In addition, "[w]hile an insurance company has no obligation under the implied covenant of good faith and fair dealing to pay every claim its insured makes, the insurer cannot deny the claim 'without fully investigating the grounds for its denial.' [Citation.] To protect its insured's contractual interest in security and peace of mind, 'it is essential that an insurer fully inquire into possible bases that might support the insured's claim' before denying it. [Citation.] By the same token, denial of a claim on a basis unfounded in the facts known to the insurer, or contradicted by those facts, may be deemed unreasonable. 'A trier of fact may find that an insurer acted unreasonably if the insurer ignores evidence available to it which supports the claim. The insurer may not just focus on those facts which justify denial of the claim.' [Citations.]" (Wilson, supra, 42 Cal.4th at pp. 720721.)

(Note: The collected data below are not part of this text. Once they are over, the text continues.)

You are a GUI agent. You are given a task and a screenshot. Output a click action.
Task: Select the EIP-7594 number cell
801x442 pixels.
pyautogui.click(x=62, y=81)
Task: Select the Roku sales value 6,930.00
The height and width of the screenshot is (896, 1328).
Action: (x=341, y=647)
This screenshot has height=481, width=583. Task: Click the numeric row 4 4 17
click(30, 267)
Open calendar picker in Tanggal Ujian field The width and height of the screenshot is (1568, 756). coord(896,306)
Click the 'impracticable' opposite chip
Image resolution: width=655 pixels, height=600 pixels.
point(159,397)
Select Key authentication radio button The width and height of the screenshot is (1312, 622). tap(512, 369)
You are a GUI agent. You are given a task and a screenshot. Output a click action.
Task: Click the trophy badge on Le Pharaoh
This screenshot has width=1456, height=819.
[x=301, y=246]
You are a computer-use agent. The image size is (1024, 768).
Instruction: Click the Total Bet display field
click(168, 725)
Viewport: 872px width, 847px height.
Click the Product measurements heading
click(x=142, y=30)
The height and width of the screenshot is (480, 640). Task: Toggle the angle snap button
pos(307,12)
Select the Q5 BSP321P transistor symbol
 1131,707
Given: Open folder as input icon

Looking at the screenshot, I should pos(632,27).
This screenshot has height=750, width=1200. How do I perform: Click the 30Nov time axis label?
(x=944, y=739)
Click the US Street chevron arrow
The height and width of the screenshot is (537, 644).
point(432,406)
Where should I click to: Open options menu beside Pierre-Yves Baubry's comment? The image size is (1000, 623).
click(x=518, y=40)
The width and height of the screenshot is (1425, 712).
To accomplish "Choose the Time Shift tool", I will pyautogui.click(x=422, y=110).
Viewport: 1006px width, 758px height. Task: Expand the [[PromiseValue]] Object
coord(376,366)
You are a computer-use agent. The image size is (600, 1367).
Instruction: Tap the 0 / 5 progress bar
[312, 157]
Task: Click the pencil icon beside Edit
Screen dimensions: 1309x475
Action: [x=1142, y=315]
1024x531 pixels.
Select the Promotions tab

"An insurer's good or bad faith must be evaluated in light of the totality of the circumstances surrounding its actions." (Wilson, supra, 42 Cal.4th at p. 723.)

B. The complaint sufficiently pleads bad faith

The complaint's allegations that Steadfast unreasonably failed to investigate his insurance claim, and unreasonably delayed payment of policy benefits, are sufficient to state a cause of action.

According to the complaint, at all relevant times Steadfast knew: Alcaraz was in an accident with an underinsured driver who was 100 percent at fault; because of the accident, Alcaraz suffered injuries requiring injections and surgery; Alcaraz incurred more than $285,000 in medical expenses; and Alcaraz would require further treatment.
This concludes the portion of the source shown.